++++ INFORMATION PROVIDED

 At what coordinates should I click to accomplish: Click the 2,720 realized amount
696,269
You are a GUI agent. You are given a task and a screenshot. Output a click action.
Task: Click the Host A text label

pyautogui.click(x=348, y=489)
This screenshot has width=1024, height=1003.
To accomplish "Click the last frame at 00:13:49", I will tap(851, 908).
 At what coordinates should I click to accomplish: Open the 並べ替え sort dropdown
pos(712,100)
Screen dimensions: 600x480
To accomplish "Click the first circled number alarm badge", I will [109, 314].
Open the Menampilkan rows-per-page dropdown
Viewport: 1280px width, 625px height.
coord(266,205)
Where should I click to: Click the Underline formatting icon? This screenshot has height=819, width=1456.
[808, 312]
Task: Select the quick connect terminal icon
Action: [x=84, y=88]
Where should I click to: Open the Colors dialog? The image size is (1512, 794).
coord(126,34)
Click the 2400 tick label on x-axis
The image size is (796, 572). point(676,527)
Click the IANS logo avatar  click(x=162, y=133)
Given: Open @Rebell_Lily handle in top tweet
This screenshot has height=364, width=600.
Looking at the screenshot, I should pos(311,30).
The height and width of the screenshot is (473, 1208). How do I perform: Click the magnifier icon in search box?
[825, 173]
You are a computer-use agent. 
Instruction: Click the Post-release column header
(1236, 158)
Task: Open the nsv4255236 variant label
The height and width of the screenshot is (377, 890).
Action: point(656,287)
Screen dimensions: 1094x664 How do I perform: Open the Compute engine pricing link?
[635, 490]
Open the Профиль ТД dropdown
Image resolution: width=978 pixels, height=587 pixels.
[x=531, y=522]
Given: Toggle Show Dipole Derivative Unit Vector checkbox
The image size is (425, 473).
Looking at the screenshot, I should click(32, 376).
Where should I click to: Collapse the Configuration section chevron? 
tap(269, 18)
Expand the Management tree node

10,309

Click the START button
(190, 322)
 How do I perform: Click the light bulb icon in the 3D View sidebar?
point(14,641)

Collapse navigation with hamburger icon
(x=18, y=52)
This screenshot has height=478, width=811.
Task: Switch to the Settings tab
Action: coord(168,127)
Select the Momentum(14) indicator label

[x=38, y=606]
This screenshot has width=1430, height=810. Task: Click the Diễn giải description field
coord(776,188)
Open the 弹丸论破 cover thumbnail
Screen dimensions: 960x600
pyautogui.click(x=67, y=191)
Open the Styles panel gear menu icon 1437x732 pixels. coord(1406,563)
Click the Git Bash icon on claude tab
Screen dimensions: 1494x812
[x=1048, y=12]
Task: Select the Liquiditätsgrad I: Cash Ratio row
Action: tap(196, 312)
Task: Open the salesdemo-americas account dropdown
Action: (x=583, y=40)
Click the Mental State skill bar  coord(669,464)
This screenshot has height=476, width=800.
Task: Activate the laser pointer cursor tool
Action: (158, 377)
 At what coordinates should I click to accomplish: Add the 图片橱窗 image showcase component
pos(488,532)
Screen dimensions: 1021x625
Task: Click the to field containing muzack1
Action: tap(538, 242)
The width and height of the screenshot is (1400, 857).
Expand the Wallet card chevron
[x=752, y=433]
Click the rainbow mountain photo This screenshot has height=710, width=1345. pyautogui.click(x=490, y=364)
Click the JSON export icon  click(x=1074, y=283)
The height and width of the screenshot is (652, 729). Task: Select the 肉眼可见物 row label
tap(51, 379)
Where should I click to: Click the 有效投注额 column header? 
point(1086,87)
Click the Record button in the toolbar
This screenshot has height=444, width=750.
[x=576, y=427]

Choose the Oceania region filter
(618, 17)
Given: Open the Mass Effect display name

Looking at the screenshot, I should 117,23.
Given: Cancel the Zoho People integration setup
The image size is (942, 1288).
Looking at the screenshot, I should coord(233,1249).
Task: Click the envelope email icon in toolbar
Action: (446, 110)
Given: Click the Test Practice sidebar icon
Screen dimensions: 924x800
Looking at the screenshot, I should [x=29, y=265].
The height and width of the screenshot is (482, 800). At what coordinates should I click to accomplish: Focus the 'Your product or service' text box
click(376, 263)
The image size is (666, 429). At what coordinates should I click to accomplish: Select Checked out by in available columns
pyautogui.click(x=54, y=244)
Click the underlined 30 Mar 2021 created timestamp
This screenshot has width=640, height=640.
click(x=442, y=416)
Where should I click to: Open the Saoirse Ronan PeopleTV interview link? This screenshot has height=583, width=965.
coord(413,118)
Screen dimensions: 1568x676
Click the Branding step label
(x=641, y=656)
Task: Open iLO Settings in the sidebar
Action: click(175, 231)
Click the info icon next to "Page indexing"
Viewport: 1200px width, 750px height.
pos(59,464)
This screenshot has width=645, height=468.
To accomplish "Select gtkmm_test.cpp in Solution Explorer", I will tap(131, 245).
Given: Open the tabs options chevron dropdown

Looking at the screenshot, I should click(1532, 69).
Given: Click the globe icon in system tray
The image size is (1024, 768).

++++++++

PROBLEM DESCRIPTION
Every line above should be output exactly as it stands.

FINISHED TASK
 At what coordinates should I click to accomplish: Click the 2,720 realized amount
696,269
You are a GUI agent. You are given a task and a screenshot. Output a click action.
Task: Click the Host A text label

pyautogui.click(x=348, y=489)
This screenshot has width=1024, height=1003.
To accomplish "Click the last frame at 00:13:49", I will tap(851, 908).
 At what coordinates should I click to accomplish: Open the 並べ替え sort dropdown
pos(712,100)
Screen dimensions: 600x480
To accomplish "Click the first circled number alarm badge", I will [109, 314].
Open the Menampilkan rows-per-page dropdown
Viewport: 1280px width, 625px height.
coord(266,205)
Where should I click to: Click the Underline formatting icon? This screenshot has height=819, width=1456.
[808, 312]
Task: Select the quick connect terminal icon
Action: [x=84, y=88]
Where should I click to: Open the Colors dialog? The image size is (1512, 794).
coord(126,34)
Click the 2400 tick label on x-axis
The image size is (796, 572). point(676,527)
Click the IANS logo avatar  click(x=162, y=133)
Given: Open @Rebell_Lily handle in top tweet
This screenshot has height=364, width=600.
Looking at the screenshot, I should pos(311,30).
The height and width of the screenshot is (473, 1208). How do I perform: Click the magnifier icon in search box?
[825, 173]
You are a computer-use agent. 
Instruction: Click the Post-release column header
(1236, 158)
Task: Open the nsv4255236 variant label
The height and width of the screenshot is (377, 890).
Action: point(656,287)
Screen dimensions: 1094x664 How do I perform: Open the Compute engine pricing link?
[635, 490]
Open the Профиль ТД dropdown
Image resolution: width=978 pixels, height=587 pixels.
[x=531, y=522]
Given: Toggle Show Dipole Derivative Unit Vector checkbox
The image size is (425, 473).
Looking at the screenshot, I should click(32, 376).
Where should I click to: Collapse the Configuration section chevron? 
tap(269, 18)
Expand the Management tree node

10,309

Click the START button
(190, 322)
 How do I perform: Click the light bulb icon in the 3D View sidebar?
point(14,641)

Collapse navigation with hamburger icon
(x=18, y=52)
This screenshot has height=478, width=811.
Task: Switch to the Settings tab
Action: coord(168,127)
Select the Momentum(14) indicator label

[x=38, y=606]
This screenshot has width=1430, height=810. Task: Click the Diễn giải description field
coord(776,188)
Open the 弹丸论破 cover thumbnail
Screen dimensions: 960x600
pyautogui.click(x=67, y=191)
Open the Styles panel gear menu icon 1437x732 pixels. coord(1406,563)
Click the Git Bash icon on claude tab
Screen dimensions: 1494x812
[x=1048, y=12]
Task: Select the Liquiditätsgrad I: Cash Ratio row
Action: tap(196, 312)
Task: Open the salesdemo-americas account dropdown
Action: (x=583, y=40)
Click the Mental State skill bar  coord(669,464)
This screenshot has height=476, width=800.
Task: Activate the laser pointer cursor tool
Action: (158, 377)
 At what coordinates should I click to accomplish: Add the 图片橱窗 image showcase component
pos(488,532)
Screen dimensions: 1021x625
Task: Click the to field containing muzack1
Action: tap(538, 242)
The width and height of the screenshot is (1400, 857).
Expand the Wallet card chevron
[x=752, y=433]
Click the rainbow mountain photo This screenshot has height=710, width=1345. pyautogui.click(x=490, y=364)
Click the JSON export icon  click(x=1074, y=283)
The height and width of the screenshot is (652, 729). Task: Select the 肉眼可见物 row label
tap(51, 379)
Where should I click to: Click the 有效投注额 column header? 
point(1086,87)
Click the Record button in the toolbar
This screenshot has height=444, width=750.
[x=576, y=427]

Choose the Oceania region filter
(618, 17)
Given: Open the Mass Effect display name

Looking at the screenshot, I should 117,23.
Given: Cancel the Zoho People integration setup
The image size is (942, 1288).
Looking at the screenshot, I should coord(233,1249).
Task: Click the envelope email icon in toolbar
Action: (446, 110)
Given: Click the Test Practice sidebar icon
Screen dimensions: 924x800
Looking at the screenshot, I should [x=29, y=265].
The height and width of the screenshot is (482, 800). At what coordinates should I click to accomplish: Focus the 'Your product or service' text box
click(376, 263)
The image size is (666, 429). At what coordinates should I click to accomplish: Select Checked out by in available columns
pyautogui.click(x=54, y=244)
Click the underlined 30 Mar 2021 created timestamp
This screenshot has width=640, height=640.
click(x=442, y=416)
Where should I click to: Open the Saoirse Ronan PeopleTV interview link? This screenshot has height=583, width=965.
coord(413,118)
Screen dimensions: 1568x676
Click the Branding step label
(x=641, y=656)
Task: Open iLO Settings in the sidebar
Action: click(175, 231)
Click the info icon next to "Page indexing"
Viewport: 1200px width, 750px height.
pos(59,464)
This screenshot has width=645, height=468.
To accomplish "Select gtkmm_test.cpp in Solution Explorer", I will tap(131, 245).
Given: Open the tabs options chevron dropdown

Looking at the screenshot, I should click(1532, 69).
Given: Click the globe icon in system tray
The image size is (1024, 768).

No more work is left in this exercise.